L’assemblée sera donc prise de spasmes et de tremblements et ce sera amusant de voir Phasme, agité comme une feuille par le vent de l’énervement. Le phénomène de foule est bien connu, et il en va pareil chez les humains et chez les animaux : les réactions qui suivront seront irrationnelles, passionnelles et pas vraiment belles. Comme les sportifs pour éviter la défaite, comme certains pendant la fête, ils sembleront comme sous amphèt’. Koala sera parmi les rares que les convulsions épargneront. Le voisin de Kangourou aura prévu le coup et la came pour garder tout son calme.
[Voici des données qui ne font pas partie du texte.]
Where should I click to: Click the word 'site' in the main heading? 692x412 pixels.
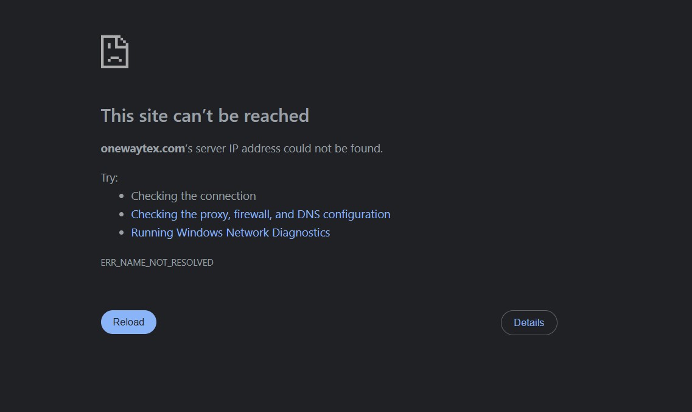coord(153,116)
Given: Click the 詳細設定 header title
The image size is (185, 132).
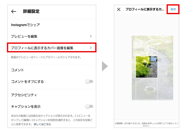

Il aura dans sa musette de l’eucalyptus en abondance, sa douce drogue, à consommer de préférence en quatre-feuilles ou en grog.

De la crise de manque à la violence, il n’y a qu’un pas, que s’apprêteront donc à franchir ces émissaires dont la préoccupation première sera pour les uns de trouver des bouc-émissaires, pour ces derniers de se sortir d’affaire. La colère des habitants de Terre risquera d’être sévère.
Et comme souvent dans ces cas-là, elle ne se portera pas sur son objet réel, Gaïa, mais sur l’apporteur de mauvaise nouvelle. Les traîtres ne se trouveront guère à l’aise et les regards hostiles qui fuseront ne seront pas du genre qui apaise, diffusant chez eux un certain malaise. Les traîtres se sentiront bientôt comme sur un radeau à l’abandon, les visages environnants ne laissant rien envisager de bon. Chien le premier se sentira visé par ces regards acérés et furtifs, explosifs comme des pétards. Il considèrera l’attitude peu amène de Lapin De Garenne avec une certaine inquiétude : celui-ci le toisait de biais, dans une posture plus qu’équivoque, carrément provoc’ ! Pas du genre lèche-bottes, il mangeait ses propres crottes, riches en vitamines et en bactéries, une sorte de gandhi. Ce sera sa façon à lui de faire sentir à Chien à quel point il l’emmerdait, à quel point il le faisait chier. Cette manière roturière était chez De Garenne une manie osée, permettant aussi la survie en ces temps de jeun forcé. Malin, ce Lapin !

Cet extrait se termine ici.